1) The Best case for having people in an office again

This came from Mala Singh, EVP and chief people officer of Electronic Arts (EA), who said that there’s a lot of “creative energy that comes from people working together in person… working remotely simply doesn’t match that.” But she also added that some 60% of EA workers want to work from home today, including the highest performing ones, and almost no one wanted to do that pre-pandemic.

2) Concentrate on employee experience

On the same panel, Uzair Qadeer, chief people officer at Carbon Health, said organizations should “abandon human resources and focus instead on employee experience.” He asked: “what can we do to make the candidate experience and employee experience a powerful one?” Qadeer added that, “HR was built around keeping people from being hurt. Now, we simply need to help people.”

3) Numbers do the talking

Another panelist — Beth Grous, chief people officer of Tripadvisor, offered up these telling statistics about her workforce:

  • Except for rare events, 46% of her employees NEVER want to come to the office again.
  • Another 42% only want to return to the office 1-2 days a week.

Those numbers, she said, add up to about 90% of her workforce who either don’t want to come into the office at all or on a very limited basis. “We’re living in a world of ambiguity these days,” she said. “There’s no playbook for this.”

Here are few other quick takes heard in various conference sessions:

  • “Empathy” is the big buzz word for leaders today and was mentioned in a number of sessions. This is THE big thing that employees and workers are looking for, and managers that don’t have it simply won’t be successful.
  • A key for managers and leaders, according to Stephen Bailey, CEO and co-founder of ExecOnline, is to “be willing to be vulnerable and admit what you don’t know.”
  • Some companies are now giving employee stipends for wellness, childcare, and an employee home office.
  • “Re-culturing” is a key process. Will the culture and cultural norms that got us here get us to where we now want to be.
  • There is a greater focus on wellbeing today and it’s now a business-critical issue.
  • Pixar’s onboarding process lasts for “more than a year,” according to Reema Batnagar, VP people team at Pixar Animation Studios. Co-panelist Torin Ellis asked the audience about the length of their onboarding, and no one said they had one that lasted more than six months. Ellis said that you’re not TRULY serious about onboarding and building great employees who will stay with you unless you are onboarding as long as Pixar.
  • On an employee’s last day at Pixar, departing employees share and describes their best moment at Pixar with the entire company via email.

A conference that finally felt like normal

Here’s my take:

I’ve gone to literally hundreds of HR and talent management conferences over the last 20 years. During that time I’ve seen the good, the bad, and the terribly ugly at events from Boston to San Diego. But, I have never attended a conference where the feeling of joy for just being there was as evident as it was for this year’s HR Transform in Las Vegas.

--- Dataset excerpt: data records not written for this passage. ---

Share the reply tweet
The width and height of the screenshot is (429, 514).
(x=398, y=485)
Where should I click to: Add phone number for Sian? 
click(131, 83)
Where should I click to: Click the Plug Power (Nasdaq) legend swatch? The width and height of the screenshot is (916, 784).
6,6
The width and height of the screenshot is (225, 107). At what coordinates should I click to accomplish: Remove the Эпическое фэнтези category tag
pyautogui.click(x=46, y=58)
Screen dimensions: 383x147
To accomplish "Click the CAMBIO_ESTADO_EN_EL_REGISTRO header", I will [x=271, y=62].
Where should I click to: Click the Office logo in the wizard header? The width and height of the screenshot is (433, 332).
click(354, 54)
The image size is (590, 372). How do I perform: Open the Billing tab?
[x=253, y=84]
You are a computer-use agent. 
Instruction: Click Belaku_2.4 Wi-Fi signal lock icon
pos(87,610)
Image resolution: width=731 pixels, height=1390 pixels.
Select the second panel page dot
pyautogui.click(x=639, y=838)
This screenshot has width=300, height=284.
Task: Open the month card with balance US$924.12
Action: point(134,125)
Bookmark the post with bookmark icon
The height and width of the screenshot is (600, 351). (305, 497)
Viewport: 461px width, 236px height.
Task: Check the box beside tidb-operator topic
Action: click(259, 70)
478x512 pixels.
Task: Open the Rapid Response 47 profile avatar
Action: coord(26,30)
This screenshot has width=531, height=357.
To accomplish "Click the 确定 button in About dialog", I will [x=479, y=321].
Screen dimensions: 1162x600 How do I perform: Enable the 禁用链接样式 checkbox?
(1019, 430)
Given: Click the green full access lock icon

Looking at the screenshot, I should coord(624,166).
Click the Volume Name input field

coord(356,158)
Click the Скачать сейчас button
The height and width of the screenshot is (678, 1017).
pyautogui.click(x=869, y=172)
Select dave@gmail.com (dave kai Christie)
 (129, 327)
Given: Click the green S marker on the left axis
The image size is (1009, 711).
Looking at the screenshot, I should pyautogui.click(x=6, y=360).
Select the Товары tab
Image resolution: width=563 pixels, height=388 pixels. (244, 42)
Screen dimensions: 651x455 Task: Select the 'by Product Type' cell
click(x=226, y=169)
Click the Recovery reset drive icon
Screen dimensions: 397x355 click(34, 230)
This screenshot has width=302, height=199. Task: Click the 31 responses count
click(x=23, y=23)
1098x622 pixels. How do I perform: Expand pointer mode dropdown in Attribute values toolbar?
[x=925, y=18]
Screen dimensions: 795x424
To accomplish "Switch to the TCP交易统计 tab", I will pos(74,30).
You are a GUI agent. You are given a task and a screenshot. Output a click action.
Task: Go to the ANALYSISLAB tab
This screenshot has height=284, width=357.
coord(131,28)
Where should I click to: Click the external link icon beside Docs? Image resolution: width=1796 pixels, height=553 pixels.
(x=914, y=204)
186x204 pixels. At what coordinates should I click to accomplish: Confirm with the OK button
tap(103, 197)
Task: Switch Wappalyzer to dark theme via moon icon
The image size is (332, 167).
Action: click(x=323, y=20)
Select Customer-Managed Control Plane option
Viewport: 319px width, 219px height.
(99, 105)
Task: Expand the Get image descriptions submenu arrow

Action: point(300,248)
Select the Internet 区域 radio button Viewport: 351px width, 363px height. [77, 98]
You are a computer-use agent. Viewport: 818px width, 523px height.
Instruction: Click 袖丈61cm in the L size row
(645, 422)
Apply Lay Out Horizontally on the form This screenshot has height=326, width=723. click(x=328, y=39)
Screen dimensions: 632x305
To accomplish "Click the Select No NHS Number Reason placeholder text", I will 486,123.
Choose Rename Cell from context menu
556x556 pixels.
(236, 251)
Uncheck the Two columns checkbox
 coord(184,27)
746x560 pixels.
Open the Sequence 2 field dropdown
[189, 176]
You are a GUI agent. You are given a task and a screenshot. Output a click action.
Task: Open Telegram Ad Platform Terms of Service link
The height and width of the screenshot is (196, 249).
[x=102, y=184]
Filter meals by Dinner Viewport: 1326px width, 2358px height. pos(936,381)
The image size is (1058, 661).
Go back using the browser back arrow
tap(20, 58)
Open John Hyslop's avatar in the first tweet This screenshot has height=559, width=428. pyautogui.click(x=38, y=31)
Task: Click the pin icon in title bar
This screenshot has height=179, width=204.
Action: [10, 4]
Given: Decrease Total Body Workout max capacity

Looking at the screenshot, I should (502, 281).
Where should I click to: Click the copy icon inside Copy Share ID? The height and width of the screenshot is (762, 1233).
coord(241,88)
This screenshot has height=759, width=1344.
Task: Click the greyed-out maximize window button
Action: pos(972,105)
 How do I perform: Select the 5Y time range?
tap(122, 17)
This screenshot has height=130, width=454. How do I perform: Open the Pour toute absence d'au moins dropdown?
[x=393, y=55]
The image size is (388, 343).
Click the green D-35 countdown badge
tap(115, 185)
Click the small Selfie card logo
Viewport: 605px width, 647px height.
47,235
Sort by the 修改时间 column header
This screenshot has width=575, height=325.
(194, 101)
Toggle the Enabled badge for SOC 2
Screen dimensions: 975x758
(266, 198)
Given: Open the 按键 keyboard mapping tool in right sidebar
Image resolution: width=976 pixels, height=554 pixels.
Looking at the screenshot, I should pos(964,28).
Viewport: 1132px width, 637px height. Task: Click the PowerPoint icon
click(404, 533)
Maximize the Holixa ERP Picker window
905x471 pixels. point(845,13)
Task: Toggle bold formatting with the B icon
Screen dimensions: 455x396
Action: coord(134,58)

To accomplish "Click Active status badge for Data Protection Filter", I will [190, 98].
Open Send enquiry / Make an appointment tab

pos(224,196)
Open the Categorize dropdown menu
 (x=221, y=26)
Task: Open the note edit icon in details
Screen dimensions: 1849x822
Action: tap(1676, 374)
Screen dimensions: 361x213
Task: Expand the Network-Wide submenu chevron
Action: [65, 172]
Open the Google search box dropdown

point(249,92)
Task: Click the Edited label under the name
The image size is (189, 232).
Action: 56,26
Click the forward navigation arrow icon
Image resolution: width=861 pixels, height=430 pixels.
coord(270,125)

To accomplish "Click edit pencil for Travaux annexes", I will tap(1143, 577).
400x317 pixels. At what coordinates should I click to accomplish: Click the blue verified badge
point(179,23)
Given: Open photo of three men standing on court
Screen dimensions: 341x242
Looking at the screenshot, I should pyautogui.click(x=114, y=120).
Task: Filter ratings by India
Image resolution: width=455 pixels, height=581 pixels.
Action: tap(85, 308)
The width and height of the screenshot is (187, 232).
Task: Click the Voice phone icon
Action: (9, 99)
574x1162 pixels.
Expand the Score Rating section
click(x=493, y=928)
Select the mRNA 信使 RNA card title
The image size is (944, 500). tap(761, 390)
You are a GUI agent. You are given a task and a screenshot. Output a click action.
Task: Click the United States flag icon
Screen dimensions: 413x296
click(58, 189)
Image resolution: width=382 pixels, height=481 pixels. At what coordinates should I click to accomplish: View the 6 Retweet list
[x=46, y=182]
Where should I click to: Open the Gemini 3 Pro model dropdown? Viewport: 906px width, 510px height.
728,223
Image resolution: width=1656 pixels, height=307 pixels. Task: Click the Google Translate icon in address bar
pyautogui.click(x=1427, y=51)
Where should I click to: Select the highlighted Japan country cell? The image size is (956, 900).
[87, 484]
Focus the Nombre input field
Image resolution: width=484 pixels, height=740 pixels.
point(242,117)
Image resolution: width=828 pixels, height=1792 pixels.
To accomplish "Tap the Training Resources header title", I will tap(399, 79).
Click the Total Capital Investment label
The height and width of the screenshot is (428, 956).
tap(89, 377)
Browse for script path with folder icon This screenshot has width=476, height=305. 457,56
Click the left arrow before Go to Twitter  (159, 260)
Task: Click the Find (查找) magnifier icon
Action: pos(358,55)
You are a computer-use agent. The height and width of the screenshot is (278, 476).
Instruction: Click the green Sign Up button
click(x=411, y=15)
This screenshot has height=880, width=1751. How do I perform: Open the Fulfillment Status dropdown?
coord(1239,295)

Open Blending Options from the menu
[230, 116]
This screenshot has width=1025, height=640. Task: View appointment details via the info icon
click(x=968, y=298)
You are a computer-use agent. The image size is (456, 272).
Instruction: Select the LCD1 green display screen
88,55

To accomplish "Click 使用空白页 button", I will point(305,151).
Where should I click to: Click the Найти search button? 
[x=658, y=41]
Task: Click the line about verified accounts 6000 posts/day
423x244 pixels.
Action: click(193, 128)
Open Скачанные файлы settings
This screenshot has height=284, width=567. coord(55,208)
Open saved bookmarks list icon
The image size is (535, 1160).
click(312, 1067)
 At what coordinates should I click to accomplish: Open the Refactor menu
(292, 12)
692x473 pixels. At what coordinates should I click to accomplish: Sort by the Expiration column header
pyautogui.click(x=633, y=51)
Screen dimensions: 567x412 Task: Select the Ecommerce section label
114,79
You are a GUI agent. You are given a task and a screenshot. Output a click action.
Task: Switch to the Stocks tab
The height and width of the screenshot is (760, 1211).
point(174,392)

That’s not to say that all the content was great (although a lot of it was very good), but that the conference organizers understood that just putting on a solid, highly professional and informative event that felt a lot like 2019 would help attendees see that their lives were getting back to some kind of normal again. I wouldn’t have predicted this was possible even six weeks ago. Kudos goes to executive director, Samara Jaffe and her HR Transform team in managing to pull it off.